**Supplied passage**
At that weight the Reba should be fine and the Recon Gold will be okay. I'd stay away from the Recon Silver.


----------



## giantone (Dec 18, 2011)

I have a recon silver on my carve expert. I am 6'5" and was 330 when i started riding this bike (285 now). The recon silver is fine for someone like me who is hard equipment. My next upgrades will be wheels and fork with 15mm TA.


----------



## Sasquatch1413 (Nov 6, 2008)

I've been running a Reba at 330 lbs for about a year. Works great. Not sure about Recon as I don't know nuttin bout it. If they are coil forks, stay away. Any air fork should work fine for you and will work better when you get lighter.


----------



## Knight511 (Nov 26, 2010)

I have a coil fork now... an old Judy Race... it isn't too bad because I have it built with two of the stiffest springs RS ever made.... LoL. I still get ~35-40% sag though... too much, but I get to ride. It looks like either of the Stache bikes would be fine for me........ I cannot wait for the 2013s to really hit the floor!

Squatch: Good to hear from you again.  How's the bike holding up in general?


----------



## bishop29er (Aug 9, 2012)

I'm 240 and I've been running the Reba rl for about 3 months now with no troubles at all. I'm running much lower pressures in the fork then the company says for my size and still not bottoming it out through some rocks and roots. Definitely happy with it.


----------



## zx1421 (Jul 31, 2012)

I have recon gold on my carve pro, I started out at 300# with 250# of air in the forks(MAX). I am now 275# and run 210# in the forks. nothing broke yet!


----------



## mtdawg (Jun 6, 2012)

May I ask which Spec Carve you're considering? I'm also looking at both the Carve and the Stache.


----------



## Knight511 (Nov 26, 2010)

mtdawg said:


> May I ask which Spec Carve you're considering? I'm also looking at both the Carve and the Stache.

**Data segment**
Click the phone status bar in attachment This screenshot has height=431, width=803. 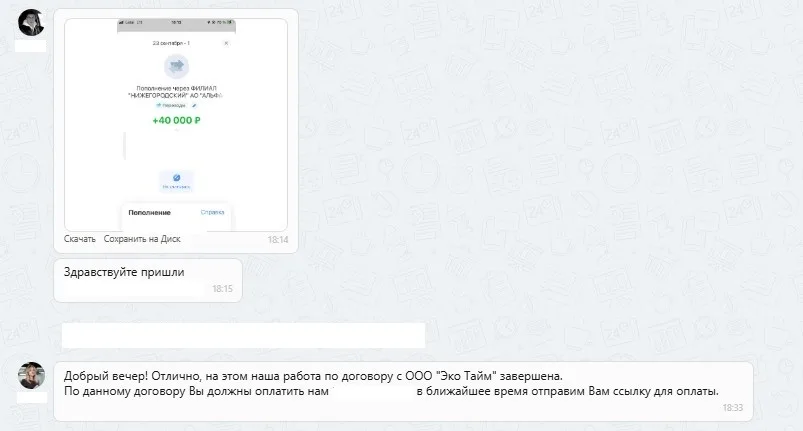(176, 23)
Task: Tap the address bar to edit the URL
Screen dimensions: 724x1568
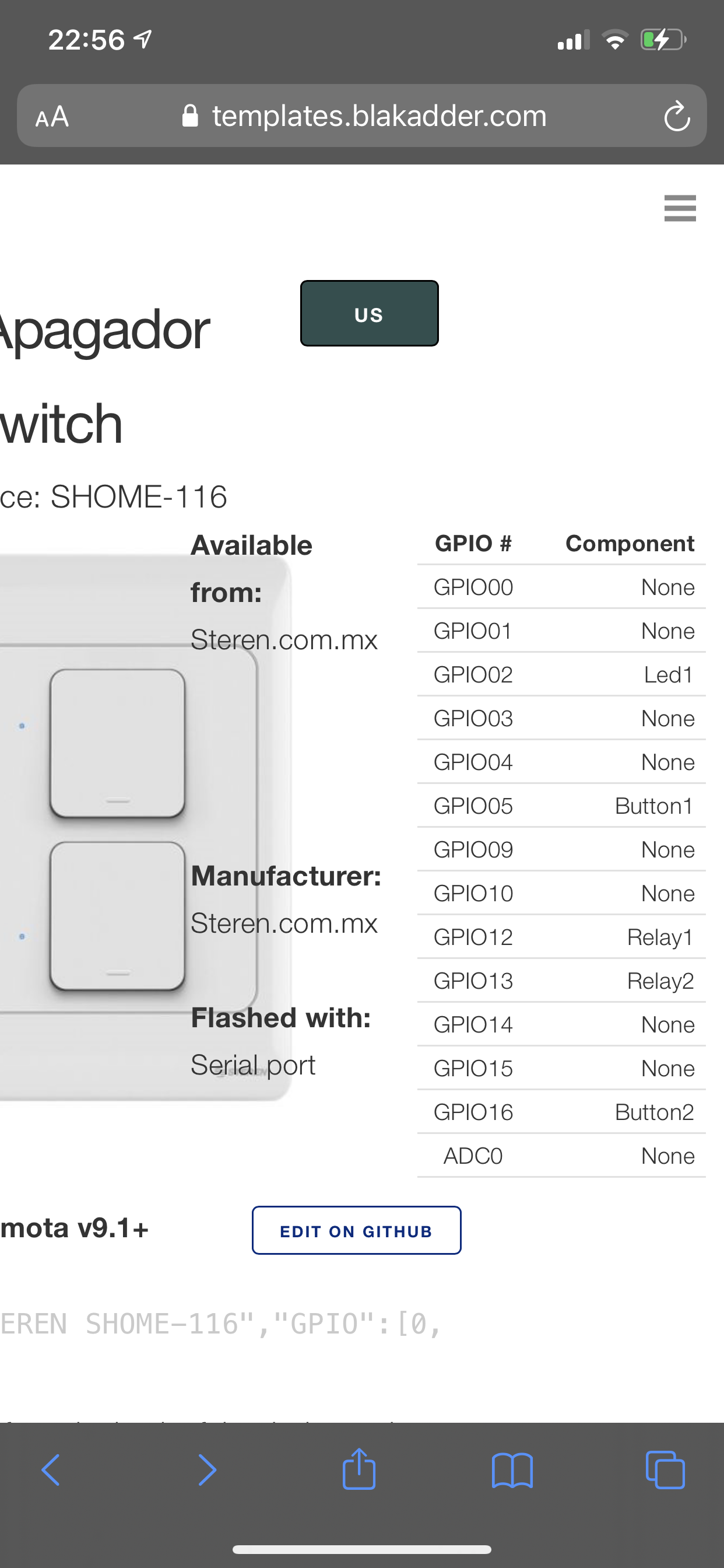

**Exercise requirements**
• a. From the forum thread on suspension forks above, extract the passage starting with "## bishop29er (Aug" and going on through "happy with it.", reproducing it word for word.
• b. According to the forum thread on suspension forks, for how long has bishop29er been running the Reba RL?

**Solutions to each task**
• a.
## bishop29er (Aug 9, 2012)

I'm 240 and I've been running the Reba rl for about 3 months now with no troubles at all. I'm running much lower pressures in the fork then the company says for my size and still not bottoming it out through some rocks and roots. Definitely happy with it.

• b. About three months.